-- Opening Marker --
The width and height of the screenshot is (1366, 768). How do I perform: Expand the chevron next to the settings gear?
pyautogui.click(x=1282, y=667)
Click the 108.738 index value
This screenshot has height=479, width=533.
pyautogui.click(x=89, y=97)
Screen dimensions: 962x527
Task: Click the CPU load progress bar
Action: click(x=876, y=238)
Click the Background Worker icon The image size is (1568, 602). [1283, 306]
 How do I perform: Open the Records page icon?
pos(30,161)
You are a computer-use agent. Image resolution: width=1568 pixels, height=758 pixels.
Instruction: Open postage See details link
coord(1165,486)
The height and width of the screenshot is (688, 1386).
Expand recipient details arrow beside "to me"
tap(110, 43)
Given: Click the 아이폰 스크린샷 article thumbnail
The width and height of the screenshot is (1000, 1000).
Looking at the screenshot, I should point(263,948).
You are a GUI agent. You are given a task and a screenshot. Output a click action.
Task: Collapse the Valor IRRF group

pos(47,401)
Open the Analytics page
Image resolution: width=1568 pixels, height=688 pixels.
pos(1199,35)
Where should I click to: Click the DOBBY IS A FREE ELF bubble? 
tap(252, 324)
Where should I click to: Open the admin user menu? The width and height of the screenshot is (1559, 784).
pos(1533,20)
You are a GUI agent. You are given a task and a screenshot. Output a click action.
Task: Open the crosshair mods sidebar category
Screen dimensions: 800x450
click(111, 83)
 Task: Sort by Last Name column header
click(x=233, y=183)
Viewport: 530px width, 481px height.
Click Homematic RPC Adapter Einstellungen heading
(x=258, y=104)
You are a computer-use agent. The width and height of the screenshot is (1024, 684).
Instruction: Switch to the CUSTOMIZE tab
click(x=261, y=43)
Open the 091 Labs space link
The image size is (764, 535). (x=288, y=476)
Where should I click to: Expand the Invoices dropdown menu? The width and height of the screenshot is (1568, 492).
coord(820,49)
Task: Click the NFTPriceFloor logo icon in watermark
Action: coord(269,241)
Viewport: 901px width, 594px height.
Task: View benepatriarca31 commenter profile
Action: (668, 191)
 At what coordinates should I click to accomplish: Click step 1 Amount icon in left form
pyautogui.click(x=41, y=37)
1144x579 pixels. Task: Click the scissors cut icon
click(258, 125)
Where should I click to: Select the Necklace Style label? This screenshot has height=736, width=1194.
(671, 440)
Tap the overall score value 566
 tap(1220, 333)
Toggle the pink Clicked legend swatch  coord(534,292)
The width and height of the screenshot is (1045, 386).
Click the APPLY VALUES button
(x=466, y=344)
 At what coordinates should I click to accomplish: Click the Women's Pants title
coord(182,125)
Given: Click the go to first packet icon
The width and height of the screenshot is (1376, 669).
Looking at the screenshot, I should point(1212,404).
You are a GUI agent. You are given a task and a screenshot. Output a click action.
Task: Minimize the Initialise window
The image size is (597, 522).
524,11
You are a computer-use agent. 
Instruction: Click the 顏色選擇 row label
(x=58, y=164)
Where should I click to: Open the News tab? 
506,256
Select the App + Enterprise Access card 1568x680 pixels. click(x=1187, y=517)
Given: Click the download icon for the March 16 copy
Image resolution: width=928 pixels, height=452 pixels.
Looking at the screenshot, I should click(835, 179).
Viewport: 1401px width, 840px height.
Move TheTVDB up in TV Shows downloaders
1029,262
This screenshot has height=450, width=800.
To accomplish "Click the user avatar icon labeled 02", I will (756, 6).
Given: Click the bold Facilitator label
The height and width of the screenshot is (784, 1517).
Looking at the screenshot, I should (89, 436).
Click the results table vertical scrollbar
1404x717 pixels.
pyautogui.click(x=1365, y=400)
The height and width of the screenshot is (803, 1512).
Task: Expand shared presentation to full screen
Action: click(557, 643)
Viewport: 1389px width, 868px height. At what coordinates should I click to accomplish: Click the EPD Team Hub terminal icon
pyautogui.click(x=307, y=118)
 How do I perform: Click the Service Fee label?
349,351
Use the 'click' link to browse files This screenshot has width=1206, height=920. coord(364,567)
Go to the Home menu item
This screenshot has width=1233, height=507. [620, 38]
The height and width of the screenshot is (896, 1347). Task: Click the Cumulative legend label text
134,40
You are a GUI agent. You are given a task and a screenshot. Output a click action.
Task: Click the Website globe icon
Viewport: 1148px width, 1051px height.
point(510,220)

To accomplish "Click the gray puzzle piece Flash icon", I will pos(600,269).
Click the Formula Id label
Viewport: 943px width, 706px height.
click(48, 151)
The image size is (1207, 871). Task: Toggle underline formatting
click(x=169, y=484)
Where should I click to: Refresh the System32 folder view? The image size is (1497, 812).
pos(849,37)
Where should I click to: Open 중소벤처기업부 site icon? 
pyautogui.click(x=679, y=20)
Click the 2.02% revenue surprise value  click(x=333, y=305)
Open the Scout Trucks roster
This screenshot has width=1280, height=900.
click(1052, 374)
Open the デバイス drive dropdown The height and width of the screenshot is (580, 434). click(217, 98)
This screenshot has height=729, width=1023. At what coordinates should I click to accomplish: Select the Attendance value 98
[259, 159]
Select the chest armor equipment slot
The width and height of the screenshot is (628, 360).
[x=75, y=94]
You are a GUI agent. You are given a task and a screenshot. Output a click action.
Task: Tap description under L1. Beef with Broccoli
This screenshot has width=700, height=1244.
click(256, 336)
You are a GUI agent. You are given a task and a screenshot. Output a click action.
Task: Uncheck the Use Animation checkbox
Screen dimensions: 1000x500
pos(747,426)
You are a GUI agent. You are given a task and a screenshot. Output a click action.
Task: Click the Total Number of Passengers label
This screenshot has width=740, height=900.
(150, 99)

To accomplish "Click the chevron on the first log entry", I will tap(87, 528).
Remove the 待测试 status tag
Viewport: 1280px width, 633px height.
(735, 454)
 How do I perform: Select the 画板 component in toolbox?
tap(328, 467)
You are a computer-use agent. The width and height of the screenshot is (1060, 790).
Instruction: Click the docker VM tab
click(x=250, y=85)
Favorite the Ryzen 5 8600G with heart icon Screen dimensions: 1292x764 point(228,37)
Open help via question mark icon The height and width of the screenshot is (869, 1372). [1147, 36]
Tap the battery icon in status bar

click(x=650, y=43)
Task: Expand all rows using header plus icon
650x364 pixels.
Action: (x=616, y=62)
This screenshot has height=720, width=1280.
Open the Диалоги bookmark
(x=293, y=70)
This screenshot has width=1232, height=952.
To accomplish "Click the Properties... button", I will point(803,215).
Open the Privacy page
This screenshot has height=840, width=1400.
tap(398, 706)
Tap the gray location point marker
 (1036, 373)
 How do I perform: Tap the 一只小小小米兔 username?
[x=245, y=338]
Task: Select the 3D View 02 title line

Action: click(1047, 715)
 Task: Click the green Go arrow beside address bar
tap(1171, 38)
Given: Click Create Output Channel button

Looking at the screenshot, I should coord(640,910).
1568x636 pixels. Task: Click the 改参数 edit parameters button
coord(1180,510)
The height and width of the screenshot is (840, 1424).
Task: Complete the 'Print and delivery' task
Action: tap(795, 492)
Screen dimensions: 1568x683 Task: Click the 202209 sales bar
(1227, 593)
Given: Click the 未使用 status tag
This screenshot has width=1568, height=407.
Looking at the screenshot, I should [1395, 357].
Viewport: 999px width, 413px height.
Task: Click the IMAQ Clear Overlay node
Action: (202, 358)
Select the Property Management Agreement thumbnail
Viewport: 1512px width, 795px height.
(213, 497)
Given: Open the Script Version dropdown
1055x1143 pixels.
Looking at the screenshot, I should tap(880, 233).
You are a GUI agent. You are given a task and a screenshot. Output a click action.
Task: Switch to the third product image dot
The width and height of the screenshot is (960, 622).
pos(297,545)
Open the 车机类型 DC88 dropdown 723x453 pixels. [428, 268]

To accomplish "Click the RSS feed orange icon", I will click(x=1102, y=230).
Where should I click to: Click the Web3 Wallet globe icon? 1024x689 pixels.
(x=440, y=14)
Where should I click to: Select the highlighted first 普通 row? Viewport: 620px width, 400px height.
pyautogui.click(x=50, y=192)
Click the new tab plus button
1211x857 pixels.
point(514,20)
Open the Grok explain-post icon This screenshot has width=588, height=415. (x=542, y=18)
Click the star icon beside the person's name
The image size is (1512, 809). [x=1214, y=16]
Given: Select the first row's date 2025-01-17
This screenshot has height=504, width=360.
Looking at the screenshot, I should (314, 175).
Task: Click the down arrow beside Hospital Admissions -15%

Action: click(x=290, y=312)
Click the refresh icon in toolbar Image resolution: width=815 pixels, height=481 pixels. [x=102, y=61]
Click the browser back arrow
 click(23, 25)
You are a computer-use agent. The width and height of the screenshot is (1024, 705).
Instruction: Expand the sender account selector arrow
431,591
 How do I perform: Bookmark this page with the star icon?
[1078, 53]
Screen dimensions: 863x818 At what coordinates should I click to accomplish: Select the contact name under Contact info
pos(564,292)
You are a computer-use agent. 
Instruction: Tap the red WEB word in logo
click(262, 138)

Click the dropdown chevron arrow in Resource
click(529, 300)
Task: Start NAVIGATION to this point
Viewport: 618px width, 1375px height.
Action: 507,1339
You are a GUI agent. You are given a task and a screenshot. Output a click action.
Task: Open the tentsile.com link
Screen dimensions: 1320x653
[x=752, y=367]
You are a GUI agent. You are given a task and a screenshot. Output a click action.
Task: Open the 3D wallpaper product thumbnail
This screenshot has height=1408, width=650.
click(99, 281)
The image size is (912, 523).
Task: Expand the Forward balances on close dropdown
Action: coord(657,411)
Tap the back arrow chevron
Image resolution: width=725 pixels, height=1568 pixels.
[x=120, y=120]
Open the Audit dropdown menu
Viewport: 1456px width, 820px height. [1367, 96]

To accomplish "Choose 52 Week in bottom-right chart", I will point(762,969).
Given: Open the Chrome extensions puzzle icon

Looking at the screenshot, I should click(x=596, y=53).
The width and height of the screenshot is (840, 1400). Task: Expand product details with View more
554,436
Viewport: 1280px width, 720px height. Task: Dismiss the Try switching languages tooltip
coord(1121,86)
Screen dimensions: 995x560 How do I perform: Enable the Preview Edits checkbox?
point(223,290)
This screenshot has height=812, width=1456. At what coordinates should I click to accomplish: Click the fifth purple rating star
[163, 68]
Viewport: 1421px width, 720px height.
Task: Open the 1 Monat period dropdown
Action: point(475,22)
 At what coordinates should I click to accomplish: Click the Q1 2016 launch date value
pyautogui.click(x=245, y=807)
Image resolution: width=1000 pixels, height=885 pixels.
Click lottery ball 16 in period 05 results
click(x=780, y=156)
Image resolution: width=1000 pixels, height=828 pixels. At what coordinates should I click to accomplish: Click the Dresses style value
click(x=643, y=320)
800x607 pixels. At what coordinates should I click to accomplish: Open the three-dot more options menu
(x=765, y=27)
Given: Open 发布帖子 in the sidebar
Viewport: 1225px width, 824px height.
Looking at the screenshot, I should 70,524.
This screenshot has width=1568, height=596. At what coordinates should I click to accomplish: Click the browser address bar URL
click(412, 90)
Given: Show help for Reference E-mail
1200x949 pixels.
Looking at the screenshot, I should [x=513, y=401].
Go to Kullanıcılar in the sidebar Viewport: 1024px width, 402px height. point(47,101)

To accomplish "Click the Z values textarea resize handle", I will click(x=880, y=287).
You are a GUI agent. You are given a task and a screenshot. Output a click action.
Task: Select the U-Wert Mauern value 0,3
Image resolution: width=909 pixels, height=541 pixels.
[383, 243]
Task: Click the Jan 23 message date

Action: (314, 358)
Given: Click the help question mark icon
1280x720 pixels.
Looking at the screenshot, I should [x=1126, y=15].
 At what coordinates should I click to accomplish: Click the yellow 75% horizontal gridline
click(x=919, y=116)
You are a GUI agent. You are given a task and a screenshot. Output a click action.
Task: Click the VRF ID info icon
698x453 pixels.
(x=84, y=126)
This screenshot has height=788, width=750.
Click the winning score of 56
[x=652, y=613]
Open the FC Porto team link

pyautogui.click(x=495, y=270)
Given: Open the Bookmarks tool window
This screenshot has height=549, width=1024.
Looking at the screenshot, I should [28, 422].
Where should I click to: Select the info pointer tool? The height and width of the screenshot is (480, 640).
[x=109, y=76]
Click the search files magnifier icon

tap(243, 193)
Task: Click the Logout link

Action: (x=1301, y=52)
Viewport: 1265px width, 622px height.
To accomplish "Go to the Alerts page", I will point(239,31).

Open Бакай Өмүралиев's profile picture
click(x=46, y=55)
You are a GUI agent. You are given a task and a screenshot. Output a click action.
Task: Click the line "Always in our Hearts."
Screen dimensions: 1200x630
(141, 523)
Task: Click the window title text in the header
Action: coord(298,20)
-- Closing Marker --
▶ WORK TO BE COMPLETED
Go line by line through the data above and report each one that holds the string "thumbnail".

▶ RESPONSE FOR THIS EXERCISE
Given: Click the 아이폰 스크린샷 article thumbnail
Select the Property Management Agreement thumbnail
Task: Open the 3D wallpaper product thumbnail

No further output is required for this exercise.